Al mismo tiempo, los negocios son refugios. Lo son en ese rato en el que tenemos que "hacer tiempo", y entonces nos cobijamos en el aire acondicionado los días de calor y la calefacción los de frío, o de la lluvia. Porque somos posibles clientes en cualquier local. "Puedes entrar, mirar y tocar. Y eso no puedes hacerlo en casa de alguien que no conoces, ¿no?", sonríe la autora.
Dos estilos
Por décadas, el acto de ir de compras estuvo asociado a las mujeres. Para muchas, en tiempos en que la vida doméstica las confinaba al hogar, salir a elegir productos era un respiro y, a la vez, la responsabilidad de decidir qué y cuánto se compraba, siempre bajo la mirada de sus maridos. Esa rutina moldeó la idea de que ellas eran naturalmente más proclives al consumo.
Cebrián rescata también cómo la cultura visual reforzó esa imagen: las representaciones de mujeres cargadas de bolsas de tiendas, caminando con paso elegante, fueron instalando un arquetipo femenino vinculado a la compra como ocio y distinción. Frente a eso, los hombres aparecían muchas veces en el rol de acompañantes resignados, aburridos o directamente enojados mientras sus parejas recorrían vidrieras. Una imagen que todavía circula.
Pero esa división empieza a resquebrajarse. El consumo deportivo, la electrónica o incluso el universo de las zapatillas crearon espacios en los que ellos también ejercen su papel de expertos y coleccionistas. Aunque esas excepciones no borran la carga simbólica: ir de compras sigue estando más naturalizado para las mujeres, mientras que a los varones todavía se los piensa “fuera de lugar” si no es en esos nichos.

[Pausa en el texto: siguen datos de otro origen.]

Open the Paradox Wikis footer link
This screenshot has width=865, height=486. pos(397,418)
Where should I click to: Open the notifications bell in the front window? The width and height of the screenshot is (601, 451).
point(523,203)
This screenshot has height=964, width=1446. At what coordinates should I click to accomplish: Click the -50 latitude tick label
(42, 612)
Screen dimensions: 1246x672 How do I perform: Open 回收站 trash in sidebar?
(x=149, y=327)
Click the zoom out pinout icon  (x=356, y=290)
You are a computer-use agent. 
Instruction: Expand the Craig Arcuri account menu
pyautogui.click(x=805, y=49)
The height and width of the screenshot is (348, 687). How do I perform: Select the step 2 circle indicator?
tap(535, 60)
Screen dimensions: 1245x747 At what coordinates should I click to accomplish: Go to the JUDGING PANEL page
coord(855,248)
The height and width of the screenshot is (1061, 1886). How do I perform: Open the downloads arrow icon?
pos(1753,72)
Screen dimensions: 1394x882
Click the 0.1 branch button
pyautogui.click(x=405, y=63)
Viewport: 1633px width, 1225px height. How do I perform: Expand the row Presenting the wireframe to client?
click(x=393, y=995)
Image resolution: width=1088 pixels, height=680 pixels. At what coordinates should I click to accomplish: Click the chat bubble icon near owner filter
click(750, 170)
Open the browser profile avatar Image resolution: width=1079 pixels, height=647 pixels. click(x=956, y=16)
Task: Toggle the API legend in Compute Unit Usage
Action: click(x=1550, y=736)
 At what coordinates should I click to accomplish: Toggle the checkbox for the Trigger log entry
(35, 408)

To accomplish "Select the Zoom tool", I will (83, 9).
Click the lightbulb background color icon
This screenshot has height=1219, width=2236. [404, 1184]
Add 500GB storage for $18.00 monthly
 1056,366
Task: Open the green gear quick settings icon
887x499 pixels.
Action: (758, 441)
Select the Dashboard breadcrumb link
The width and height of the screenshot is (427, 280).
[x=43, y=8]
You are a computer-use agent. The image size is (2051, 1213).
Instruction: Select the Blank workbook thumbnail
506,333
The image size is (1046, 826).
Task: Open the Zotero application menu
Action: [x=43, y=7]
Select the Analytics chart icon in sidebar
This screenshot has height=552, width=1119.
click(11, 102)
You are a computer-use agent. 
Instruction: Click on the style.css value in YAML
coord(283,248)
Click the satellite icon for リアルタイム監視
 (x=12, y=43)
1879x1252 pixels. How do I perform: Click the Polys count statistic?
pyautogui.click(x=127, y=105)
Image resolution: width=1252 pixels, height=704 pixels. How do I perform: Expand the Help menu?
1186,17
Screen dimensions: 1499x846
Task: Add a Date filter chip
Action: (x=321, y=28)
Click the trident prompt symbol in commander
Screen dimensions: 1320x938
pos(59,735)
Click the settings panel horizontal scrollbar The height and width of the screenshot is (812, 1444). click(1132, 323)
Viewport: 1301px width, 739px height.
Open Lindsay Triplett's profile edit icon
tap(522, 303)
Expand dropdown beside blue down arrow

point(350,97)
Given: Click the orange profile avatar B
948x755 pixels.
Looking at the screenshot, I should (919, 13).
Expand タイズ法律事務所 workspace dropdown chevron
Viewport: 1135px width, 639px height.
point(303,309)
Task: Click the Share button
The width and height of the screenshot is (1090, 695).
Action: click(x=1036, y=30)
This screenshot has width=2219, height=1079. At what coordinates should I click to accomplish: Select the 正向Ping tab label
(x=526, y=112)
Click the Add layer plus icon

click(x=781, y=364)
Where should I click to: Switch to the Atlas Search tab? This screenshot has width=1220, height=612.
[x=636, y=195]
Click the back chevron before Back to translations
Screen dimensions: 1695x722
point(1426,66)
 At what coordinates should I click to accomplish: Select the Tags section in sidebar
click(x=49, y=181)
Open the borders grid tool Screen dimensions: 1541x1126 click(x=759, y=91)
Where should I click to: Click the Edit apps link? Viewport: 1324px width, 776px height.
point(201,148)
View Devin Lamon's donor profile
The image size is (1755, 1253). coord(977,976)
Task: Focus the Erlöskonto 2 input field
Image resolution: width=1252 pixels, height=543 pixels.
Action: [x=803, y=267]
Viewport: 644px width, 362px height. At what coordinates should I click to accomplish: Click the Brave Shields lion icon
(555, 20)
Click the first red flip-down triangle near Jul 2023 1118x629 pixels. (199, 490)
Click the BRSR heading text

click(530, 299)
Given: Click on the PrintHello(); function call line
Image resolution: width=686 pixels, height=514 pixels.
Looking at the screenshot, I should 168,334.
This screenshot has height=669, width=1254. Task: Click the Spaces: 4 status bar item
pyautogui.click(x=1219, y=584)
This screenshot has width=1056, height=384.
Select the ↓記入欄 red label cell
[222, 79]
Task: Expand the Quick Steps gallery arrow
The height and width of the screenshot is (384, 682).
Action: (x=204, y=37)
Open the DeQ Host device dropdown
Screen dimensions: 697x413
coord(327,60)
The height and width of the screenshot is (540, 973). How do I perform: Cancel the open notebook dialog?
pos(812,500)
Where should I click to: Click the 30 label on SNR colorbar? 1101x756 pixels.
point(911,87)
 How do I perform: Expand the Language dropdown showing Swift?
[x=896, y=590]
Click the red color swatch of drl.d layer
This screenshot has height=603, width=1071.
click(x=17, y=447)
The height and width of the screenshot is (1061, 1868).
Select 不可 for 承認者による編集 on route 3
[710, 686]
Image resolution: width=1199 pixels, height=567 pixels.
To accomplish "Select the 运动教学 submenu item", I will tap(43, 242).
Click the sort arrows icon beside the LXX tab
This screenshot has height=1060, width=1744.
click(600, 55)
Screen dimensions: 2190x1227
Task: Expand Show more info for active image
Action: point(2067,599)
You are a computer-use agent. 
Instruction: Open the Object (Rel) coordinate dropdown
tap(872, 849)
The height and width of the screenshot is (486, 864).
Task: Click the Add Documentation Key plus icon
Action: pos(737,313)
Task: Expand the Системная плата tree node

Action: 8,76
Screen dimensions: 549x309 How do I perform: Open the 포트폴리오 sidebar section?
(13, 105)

De cualquier forma, se aplaude la iniciativa. Porque en tiempos en los que cierran cada vez más negocios ("este es un libro que atrasa, cuando se publique habrán cerrado para siempre algunas de las tiendas que menciona", advierte la autora), comprar se vuelve casi un gesto de resistencia. Mucho más que un acto de intercambio, es una manera de estar presentes en el mundo.